*** LISTED ENTRIES Section Begins ***
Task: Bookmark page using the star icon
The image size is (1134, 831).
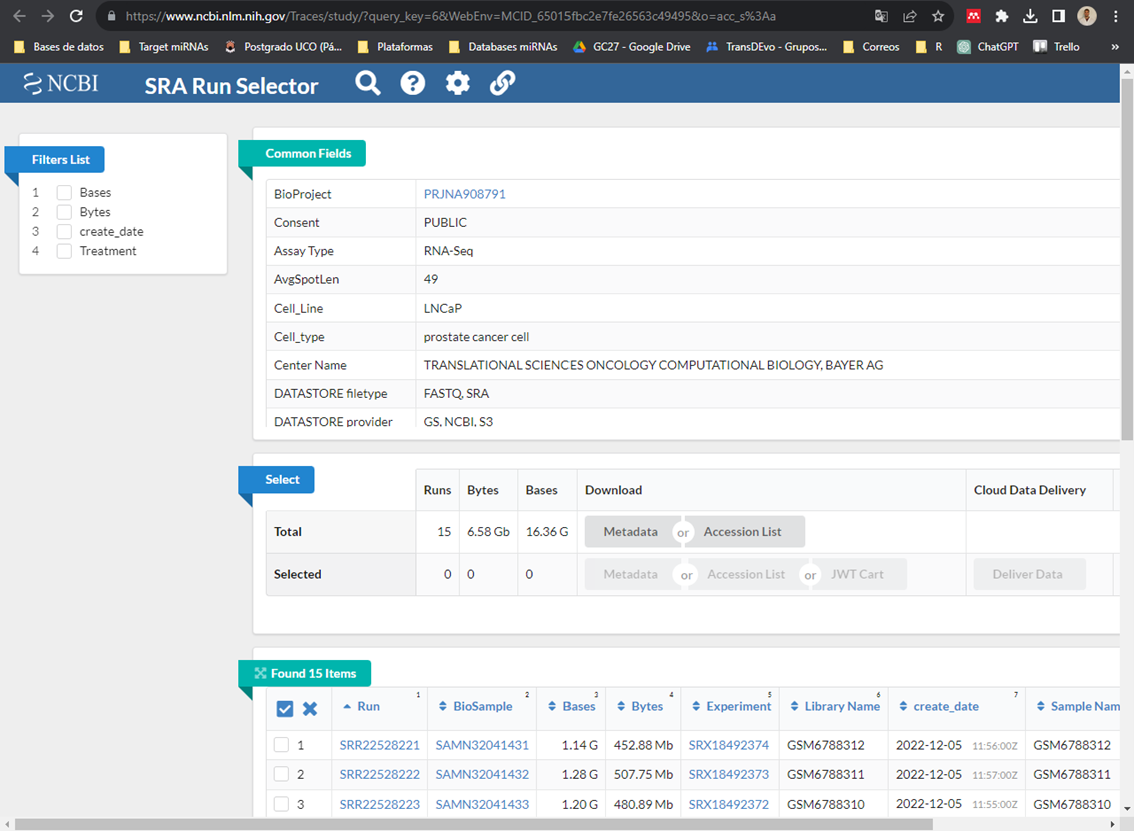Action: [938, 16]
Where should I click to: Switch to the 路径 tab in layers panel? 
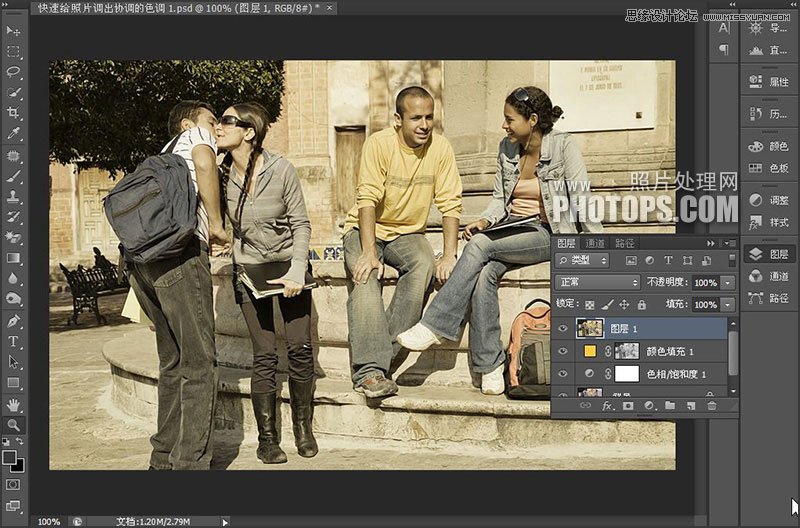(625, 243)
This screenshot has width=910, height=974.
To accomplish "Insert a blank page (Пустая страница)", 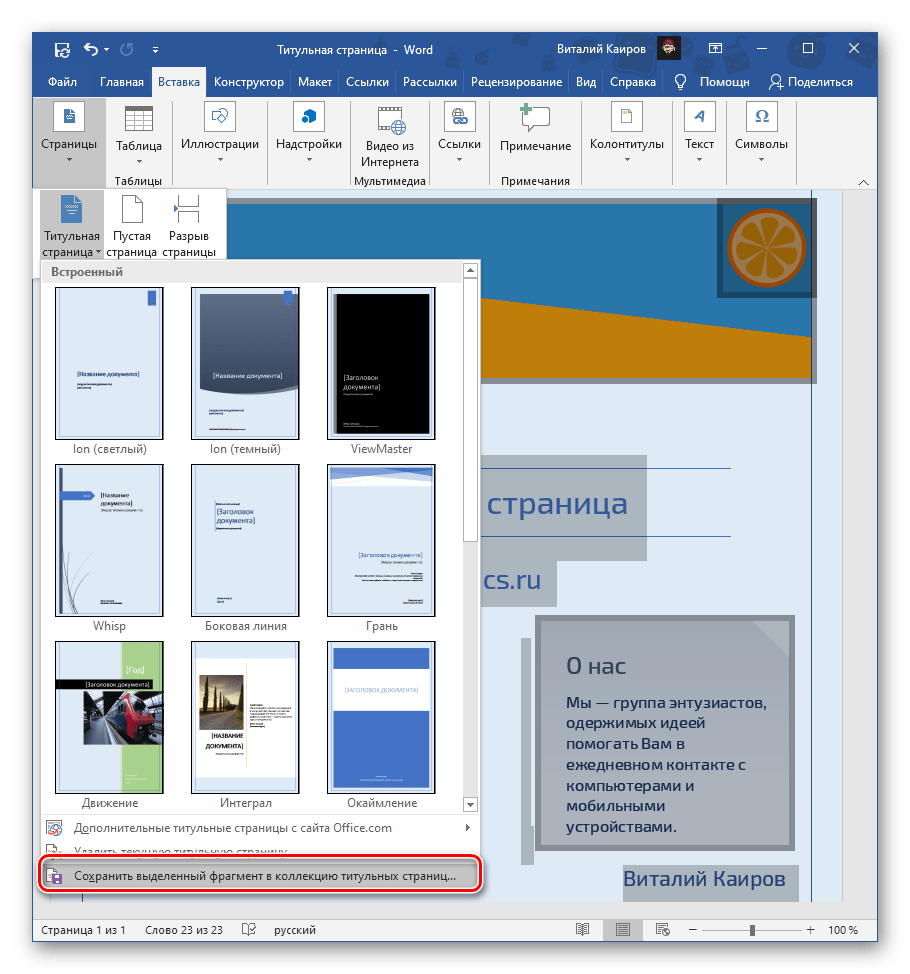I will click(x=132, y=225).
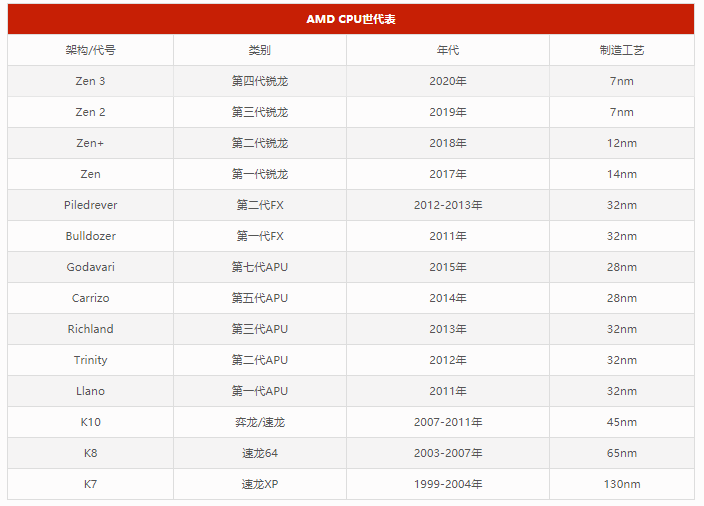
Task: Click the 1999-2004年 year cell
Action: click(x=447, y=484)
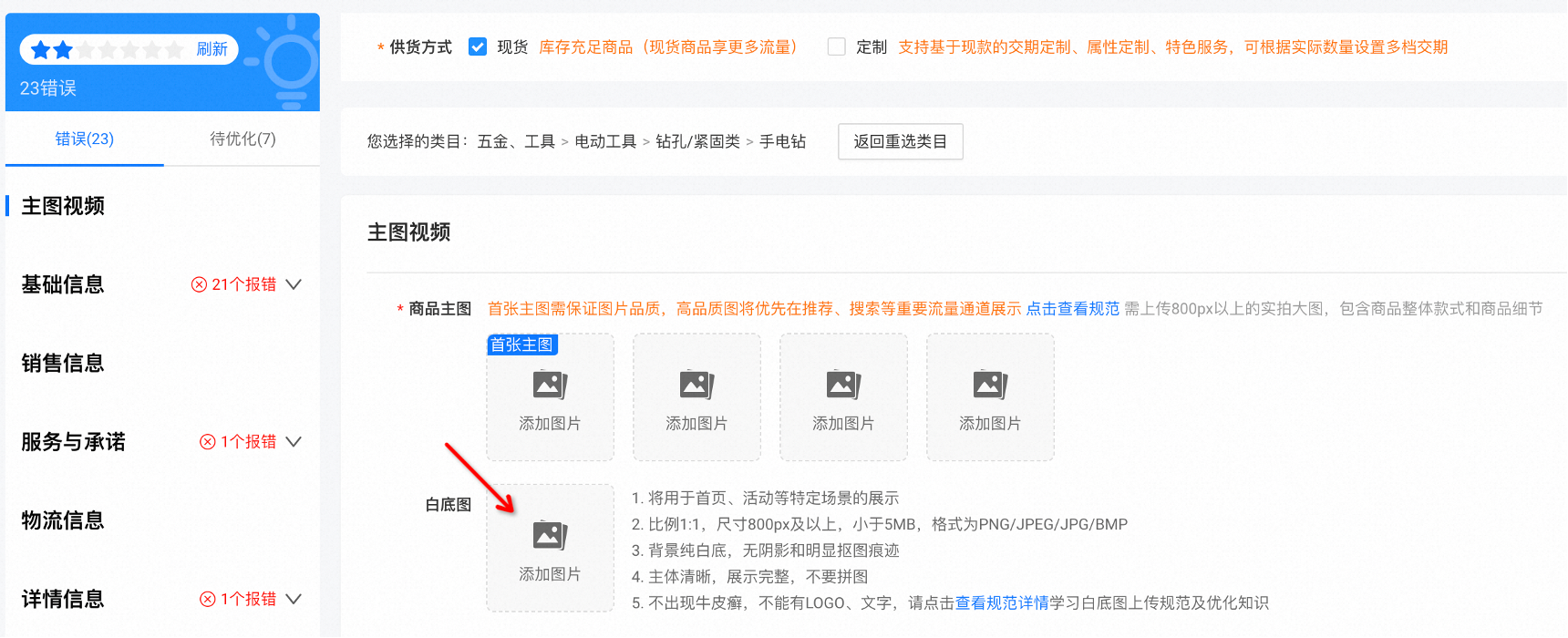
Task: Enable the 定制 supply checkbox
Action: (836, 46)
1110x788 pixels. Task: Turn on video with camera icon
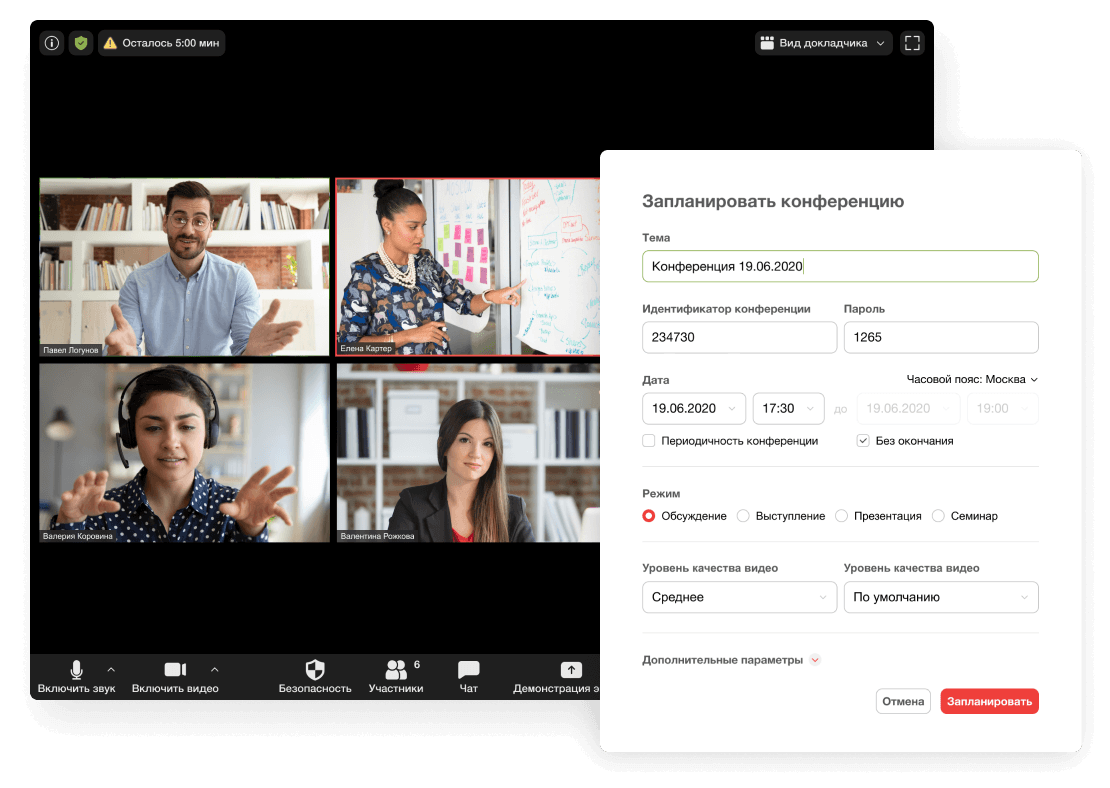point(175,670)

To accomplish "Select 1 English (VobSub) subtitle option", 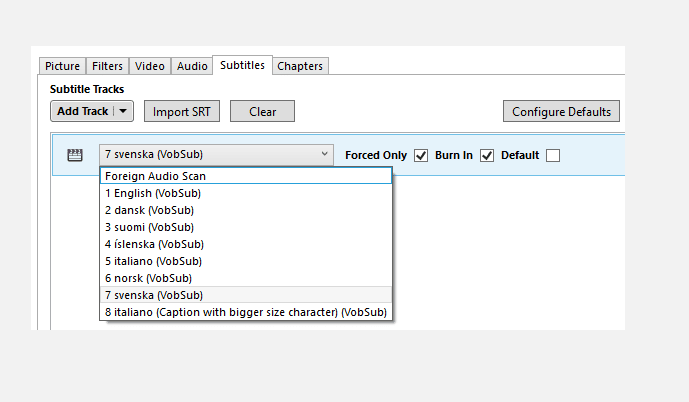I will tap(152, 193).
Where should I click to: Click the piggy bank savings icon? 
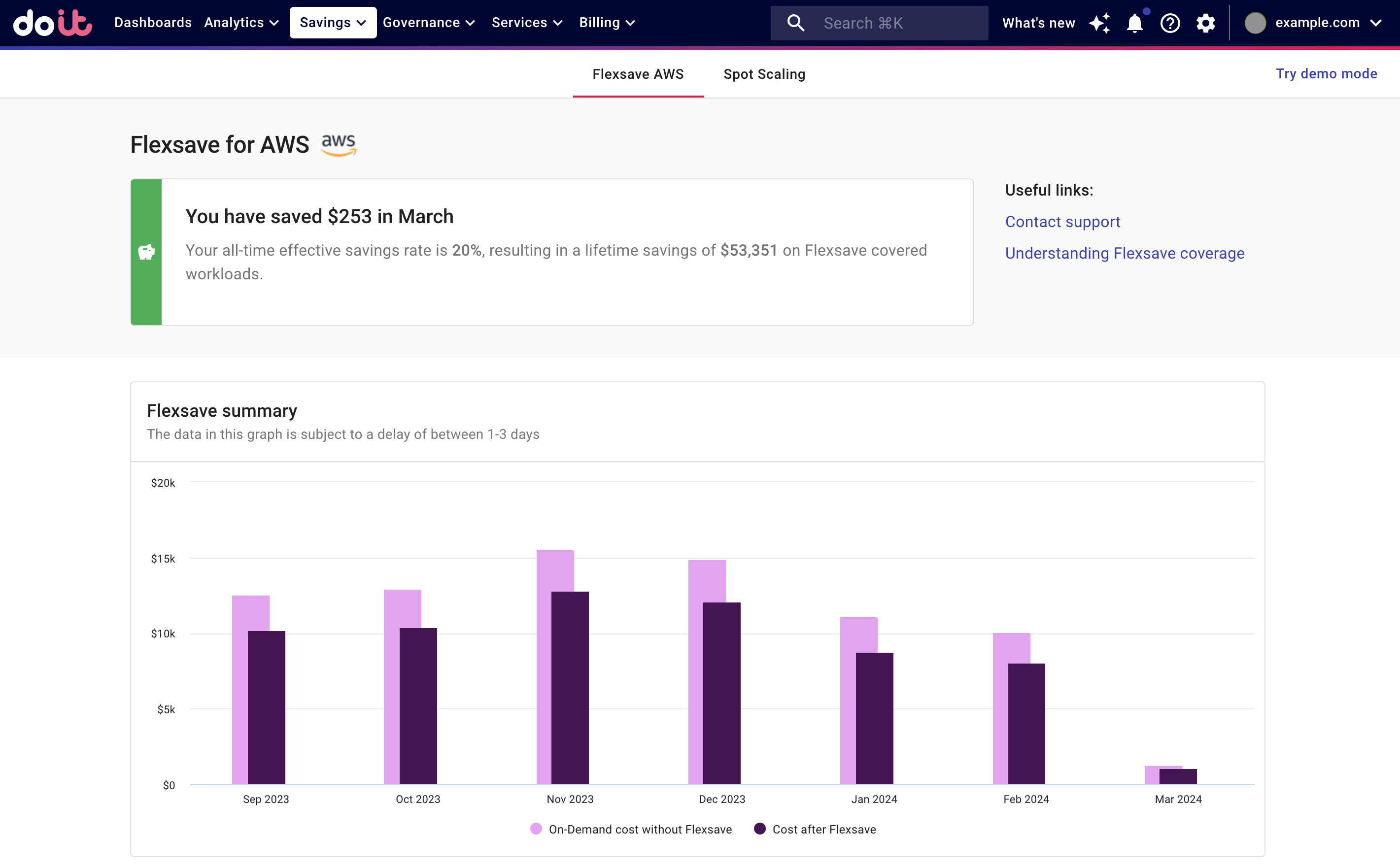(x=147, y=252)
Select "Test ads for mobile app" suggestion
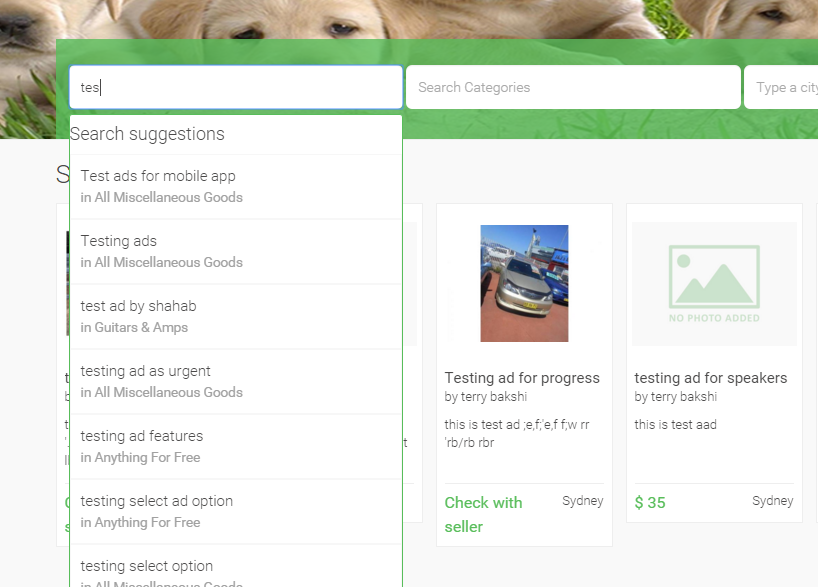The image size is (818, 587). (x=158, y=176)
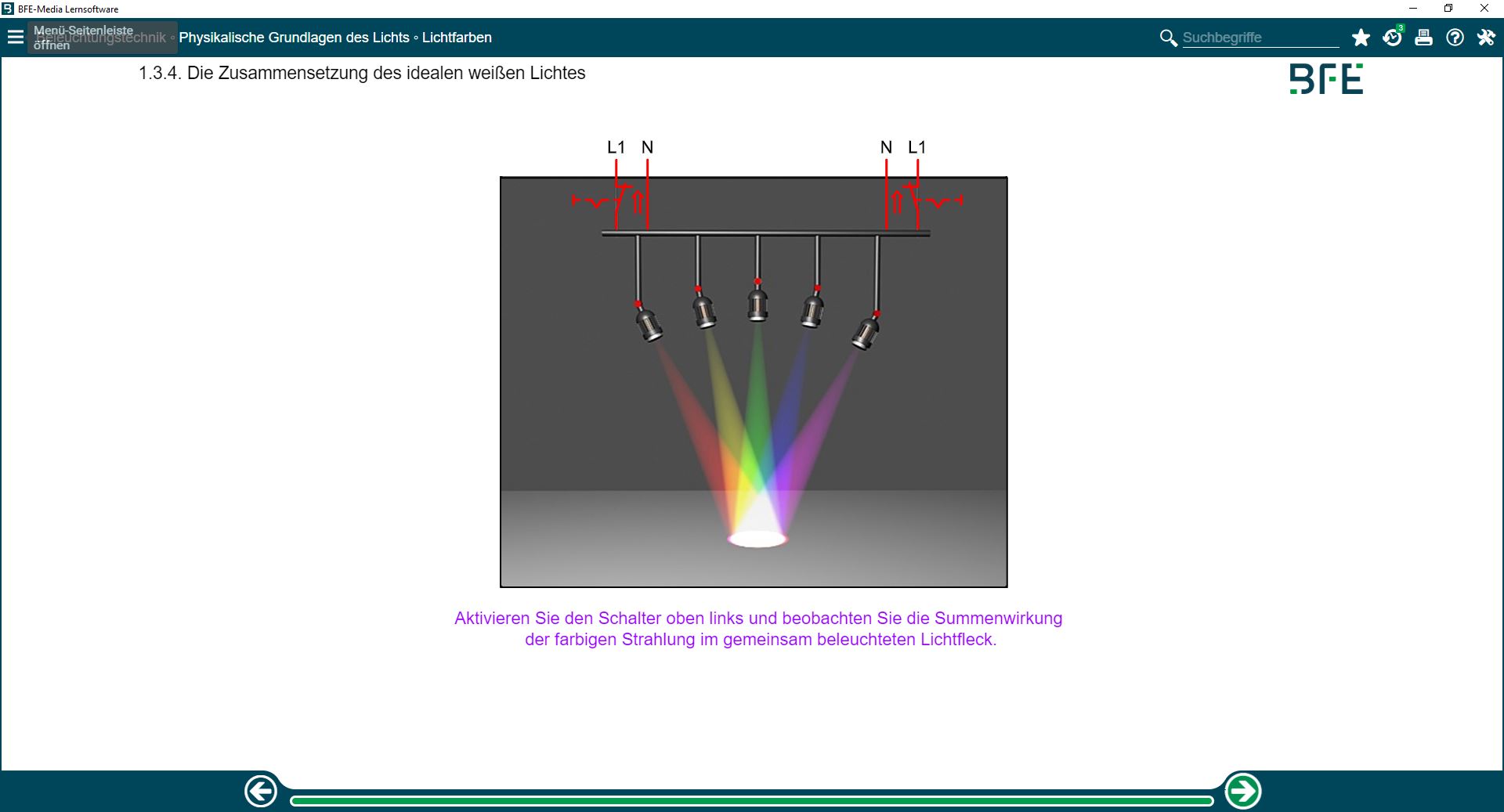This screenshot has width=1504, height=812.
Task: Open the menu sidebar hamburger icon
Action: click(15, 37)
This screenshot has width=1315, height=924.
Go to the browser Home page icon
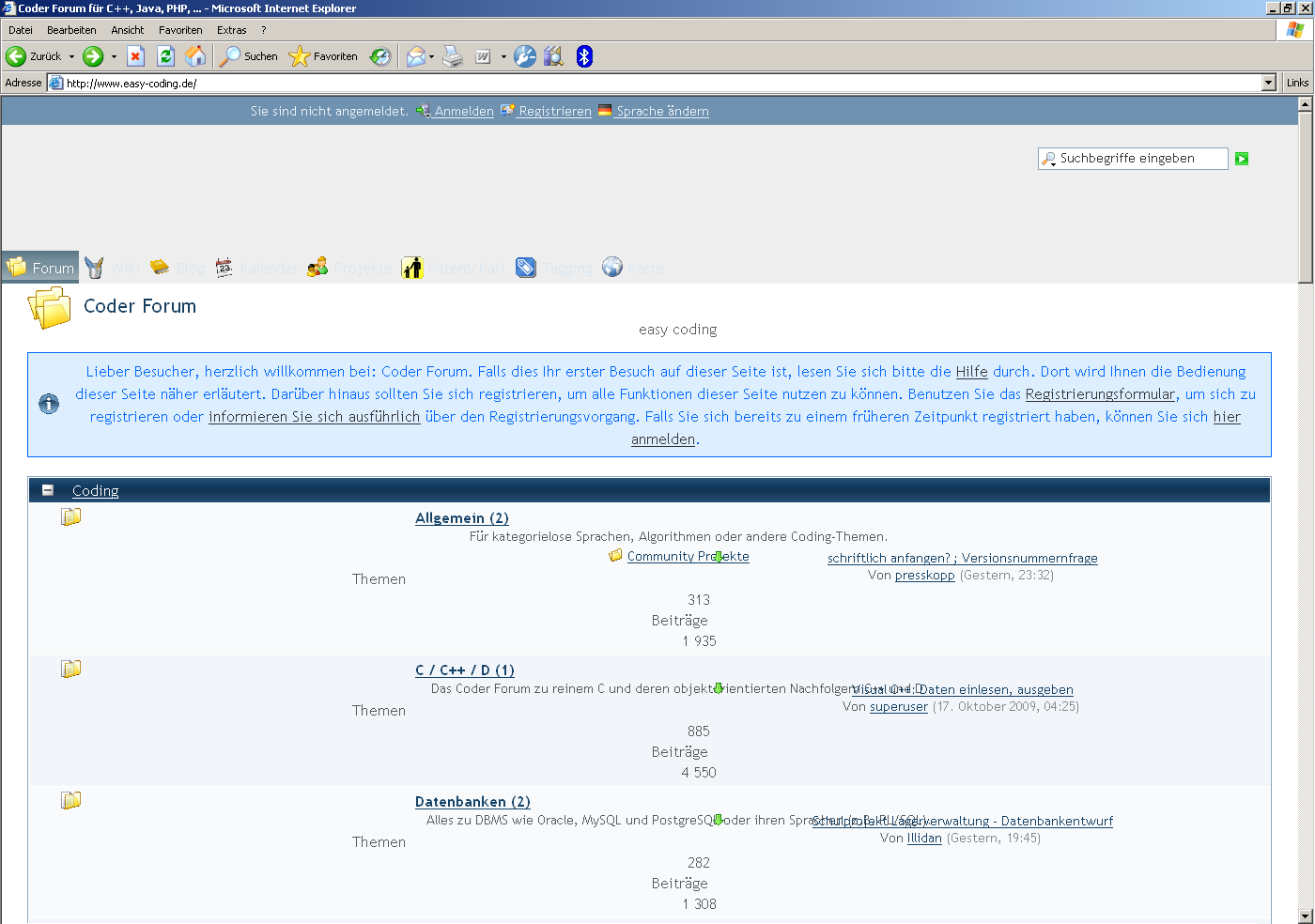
*** LISTED ENTRIES Section Ends ***
WORK INSTRUCTIONS | Everything above from the line containing "ads for mobile" through the line containing "This screenshot has width=1315, height=924." must be repeated exactly, and the pictures must be left out.

ANSWER SECTION |
Select "Test ads for mobile app" suggestion
The image size is (818, 587). (x=158, y=176)
This screenshot has width=1504, height=812.
Task: Open the menu sidebar hamburger icon
Action: click(15, 37)
This screenshot has width=1315, height=924.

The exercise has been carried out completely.